* **Activity**:
All that is wanted is the line with "Screen dimensions: 800x600" and each line after it to the end of the data below, set down exactly and without pictures.

* **Material supplied**:
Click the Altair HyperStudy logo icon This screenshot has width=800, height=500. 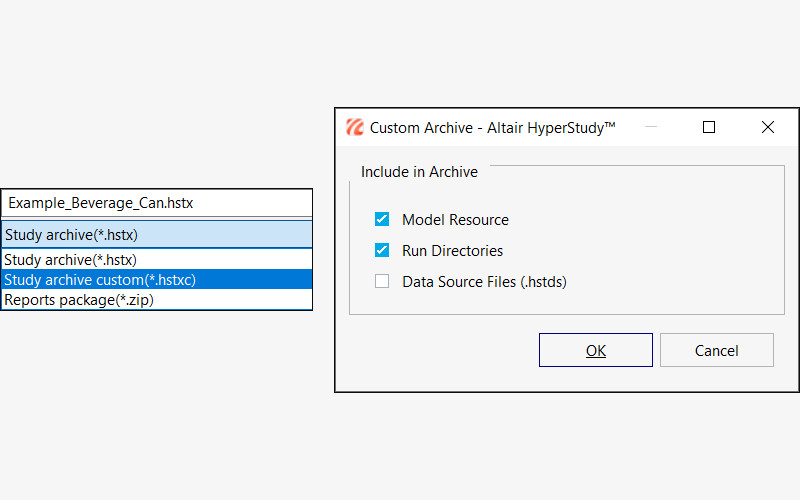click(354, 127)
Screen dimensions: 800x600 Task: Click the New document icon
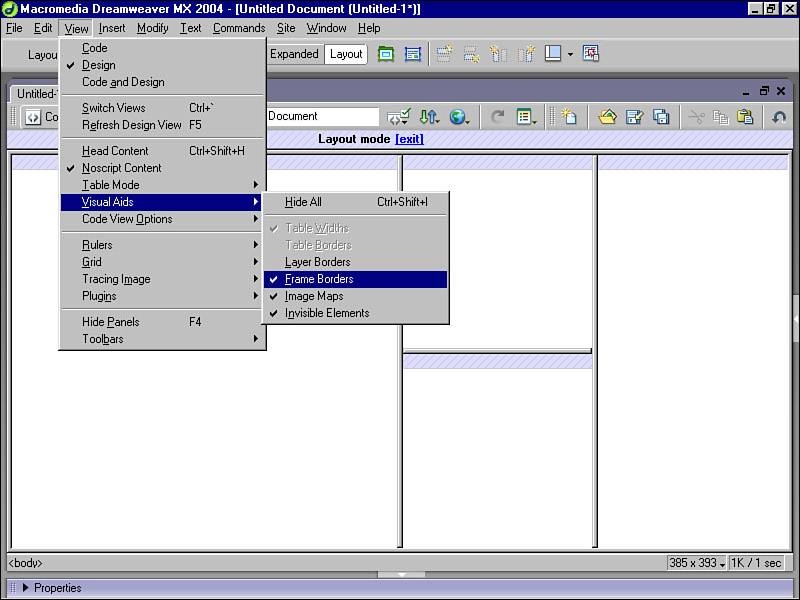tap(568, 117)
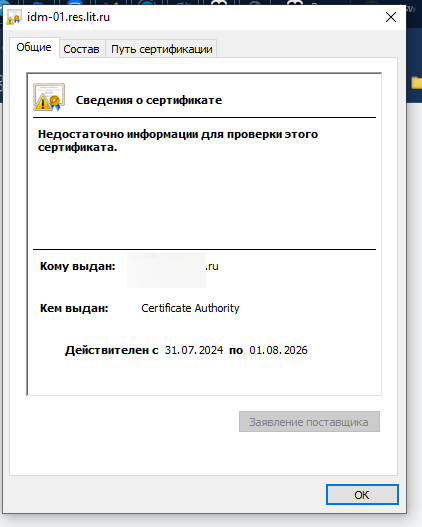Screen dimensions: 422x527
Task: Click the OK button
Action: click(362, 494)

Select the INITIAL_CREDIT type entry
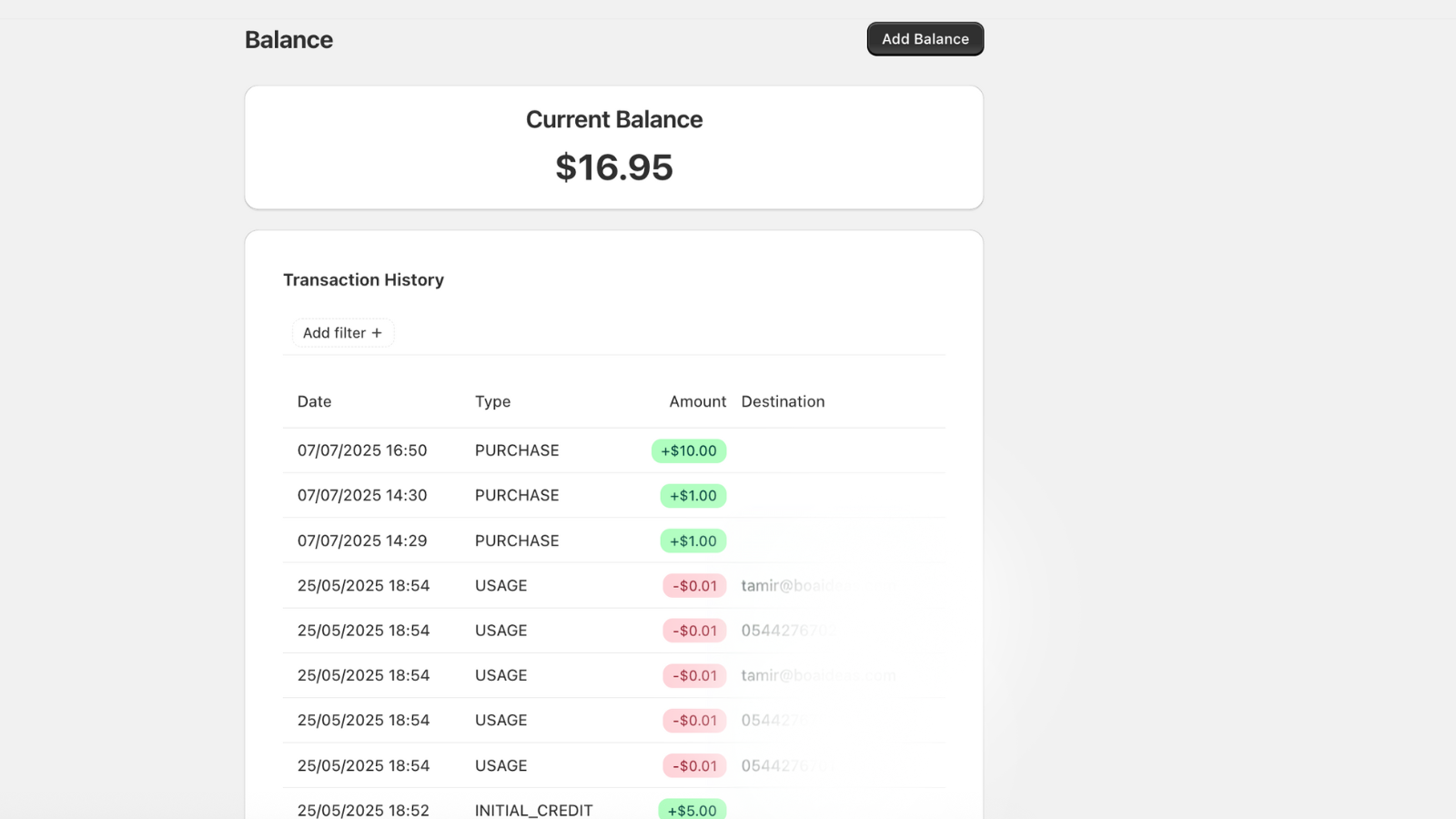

* **Result**:
Screen dimensions: 800x600 Task: Click the New document icon
tap(568, 117)
Screen dimensions: 422x527
Task: Click the OK button
Action: click(362, 494)

Select the INITIAL_CREDIT type entry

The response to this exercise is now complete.